Each part of this chain is crucially important since without the correct algorithm we would not get any results. Also, for all this to work, we need some data. Proper usage of data can be very helpful, as illustrated by these examples.

  1. Red Roof Inn
    During periods of bad weather, business at Red Roof Inn was down. But then they came upon the idea of putting data to use. When flights were cancelled due to extreme weather conditions, up 90,000 passengers were suddenly stranded. Analysts crunched the numbers and were able to identify the right times and places to promote the company and offer discounts. Put the right data in the right model and the machine can do the rest.
    The proper use of weather forecasts and data from airports allowed Red Roof Inn to target their offers and resulted in a 10% rise in revenue. This means that data not only helped avoid losses in a tough part of the year for the industry but actually brought in an increase.
  2. Los Angeles Police Department
    Another example of benefits obtained through the smart use of data is the LAPD. Their story is a perfect illustration of the classic model; collect data, plug it into an algorithm and let the machine do the work. Since the LAPD had lots of historical data about crimes and the details involved, they hired a company to analyse the data. The analysis identified times and places with an increased risk of criminal activity, which made it possible to assign extra resources to help prevent crimes. The results were impressive, with a 33% decrease in thefts and 21% fewer victims of various crimes.
  3. UPS Cargo delivery.
    UPS is a global leader in the delivery and transport industry, operating in about 195 countries around the globe and delivering approximately 17 million pieces of cargo daily. UPS uses an analytical system called ORION for optimisation and operation research. They invested in huge real time processing power and are now enjoying the results. Thanks to the efficiencies and brought by the system, UPS has been able to use 6 million fewer liters of fuel during the year, speed up its deliveries and reduce toxic exhausts into the environment by 13,000 tons.

These examples show different approaches to collecting and using data. They also illustrate how data is all around us and often easy to access. It can be publicly available data, historic data or data produced in real time. And not only is it widely available, it can be the key to unlocking a number of business challenges.

This is the approach we take at InFakt. Our software is used to process over 50,000 invoices a month. This produces a lot of data and the decisions that the program has learned to make have been applied to Automatic Accounting. Our goal is to help accountants focus on important issues that demand their attention rather than wasting their time on monotonous tasks that can be automated. This is what automated booking is all about — allowing human accountants apply their expertise to more demanding work and letting machines do the rest. Automated Accounting makes decisions on tax and insurance documents based on extensive experience and dealing with identical situations many, many times before. In fact, the program processes documents more efficiently than human accountants ever could. Over time, we have refined the Automated Accounting program and rebuilt the algorithms as needed based on analyses of the data that it constantly processes.
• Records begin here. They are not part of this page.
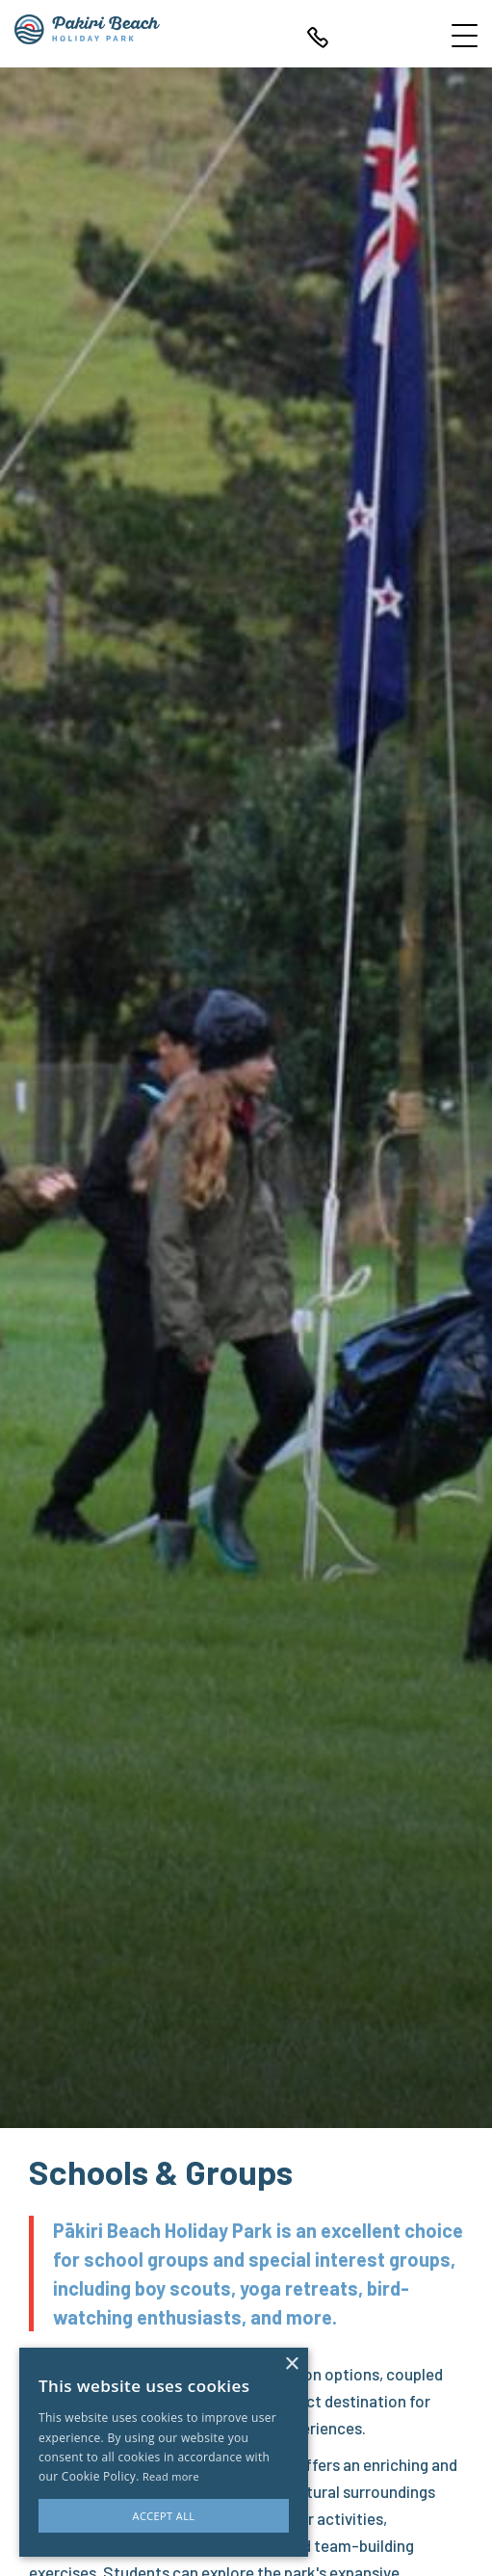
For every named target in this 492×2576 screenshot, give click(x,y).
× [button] (291, 2364)
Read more (170, 2476)
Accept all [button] (164, 2516)
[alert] (163, 2452)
The infrastructure built around the algorithm has also been enhanced to help with automated accounting to the point where now more than 55% of invoices are processed automatically with 97% accuracy. When we started looking into this 3% remainder, we quickly discovered that this gap was due to decisions that were not wrong, but inconsistent with actions taken by human accountants. Among the “inaccurate” decisions, eight out of ten were actually correct, with the errors on the human side of the equation. This drive for constant improvement and a dedication to the highest possible rates of accuracy has produced an Automated Accounting program that can process more than half of all invoices automatically, saving more than 600 hours of manpower a month for our users.